2′,5′-oligoadenylate synthetase gene expression in revertants of ras-transformed NIH3T3 fibroblasts

Abstract

Persistent revertant (PR) cells of Ha- ras-transformed NIH3T3 fibroblasts, isolated after prolonged treatment with interferon (IFN), have been previously described. PR cells remain nontumorigenic even after IFN withdrawal. To investigate the mechanisms responsible for the stable phenotypic reversion, we have now examined the potential involvement of an endogenous IFN and the 2′,5′-oligoadenylate (2–5A) synthetase pathway. Northern blot analysis revealed an increased level of 2–5A synthetase transcripts in PR cells compared to parental Ha- ras-transformed cultures.

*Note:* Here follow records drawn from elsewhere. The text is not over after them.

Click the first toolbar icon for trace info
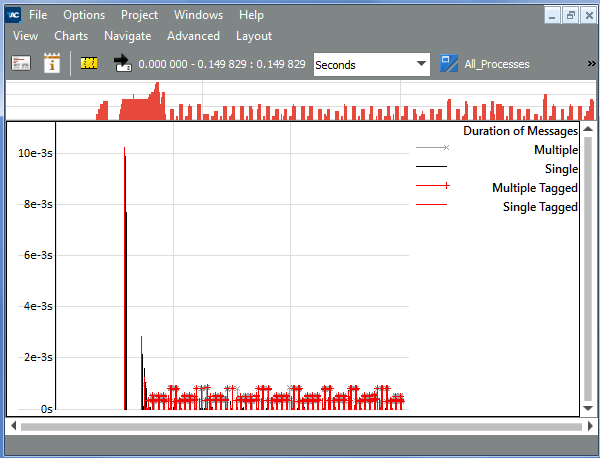Screen dimensions: 600x458 pos(21,63)
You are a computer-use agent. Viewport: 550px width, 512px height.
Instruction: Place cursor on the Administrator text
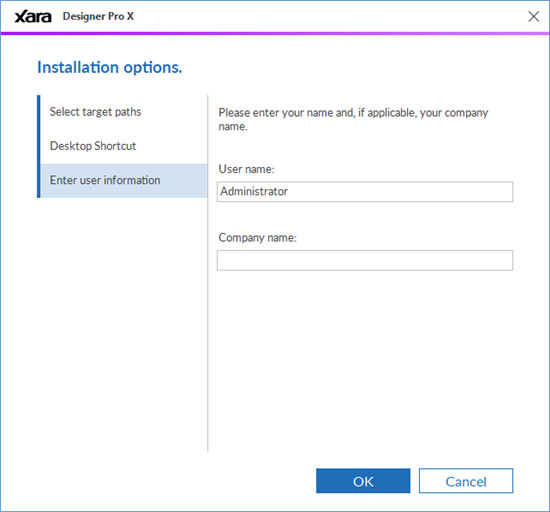coord(254,191)
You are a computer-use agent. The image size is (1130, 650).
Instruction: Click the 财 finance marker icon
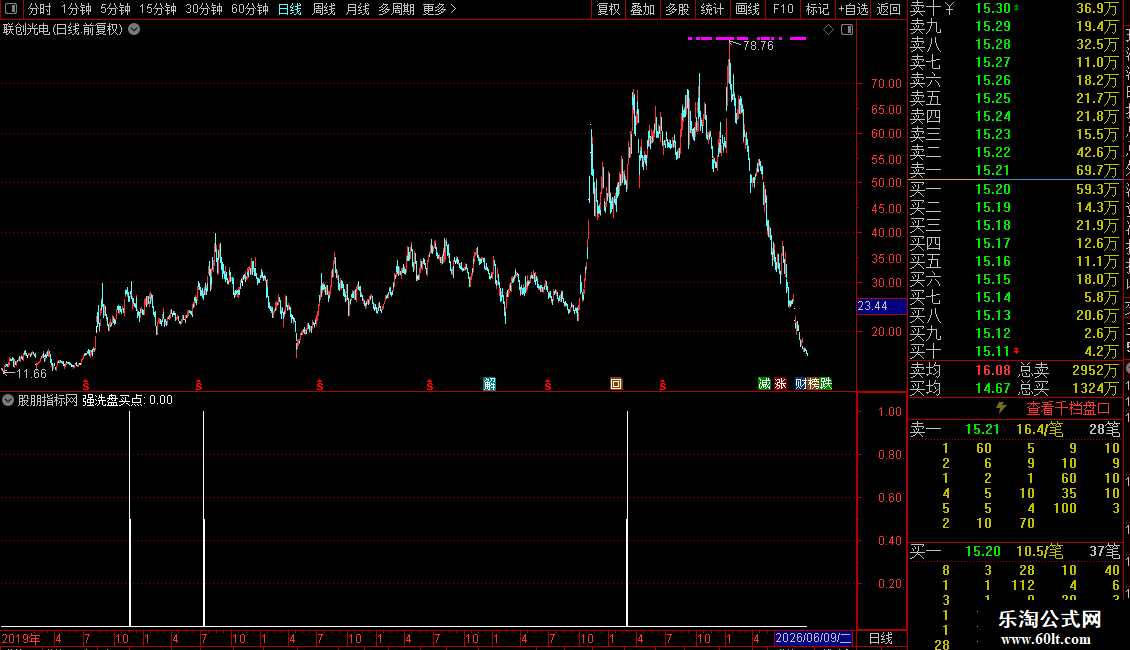[x=801, y=384]

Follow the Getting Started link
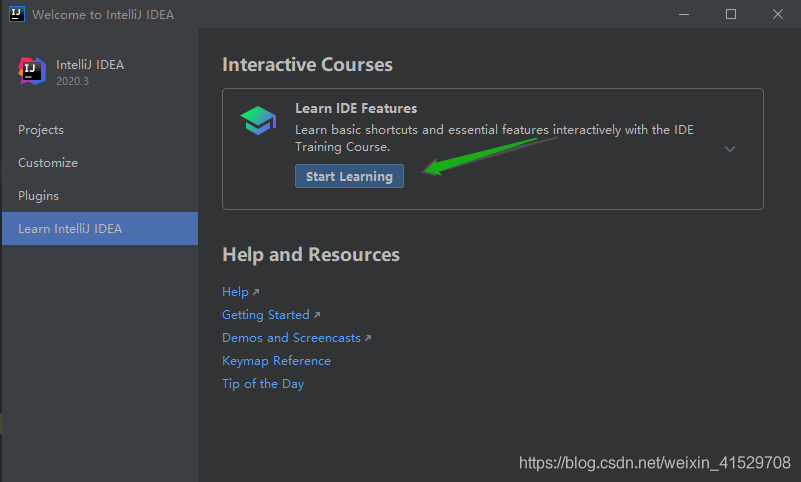[266, 315]
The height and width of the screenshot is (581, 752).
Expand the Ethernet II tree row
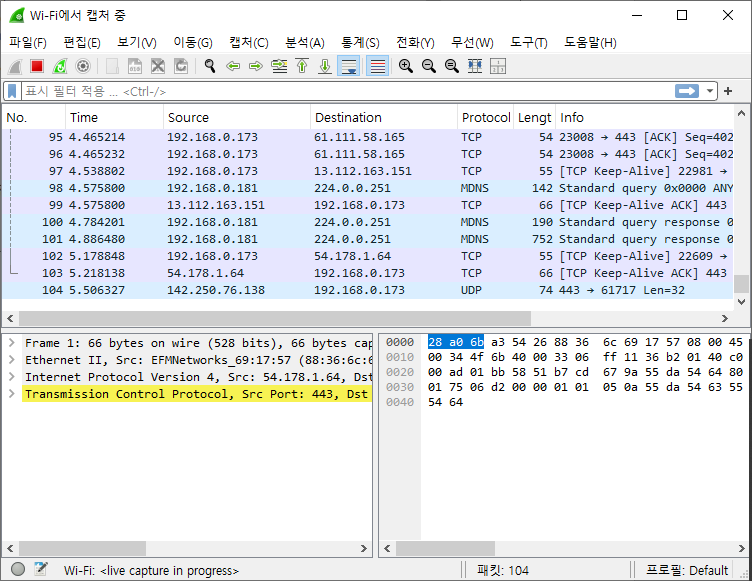tap(11, 359)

Although inducible on treatment with exogenous IFN α β , this mRNA was not detectable in untreated NIH3T3 cells. 2–5A synthetase expression following IFN treatment was also significantly higher in PRs than in the normal or ras-transformed NIH3T3. The increased levels of synthetase mRNA correlated with a similarly elevated enzymatic activity in cell extracts from PR cells. This increased expression was biologically functional, since the revertant cells were more resistant to the cytolytic action of mengovirus than normal or ras-transformed NIH3T3 fibroblasts. Another class of IFN-induced genes, H-2 class I antigens, showed enhanced expression in PRs. Antibodies directed against mouse IFN α β did not reduce the constitutive expression of 2–5A synthetase in PR cells. Furthermore, conditioned medium from PR cultures or cocultivation with PRs failed to induce the enzyme message in NIH3T3 cells. Finally, there was no detectable elevation in the mRNA specific for IFN β in the PR cultures, as determined using a sensitive polymerase chain reaction amplification protocol. These results show that the Ha- ras revertants constitutively produce a functional 2–5A synthetase, which appears to be independent of the production of an endogenous interferon α or β.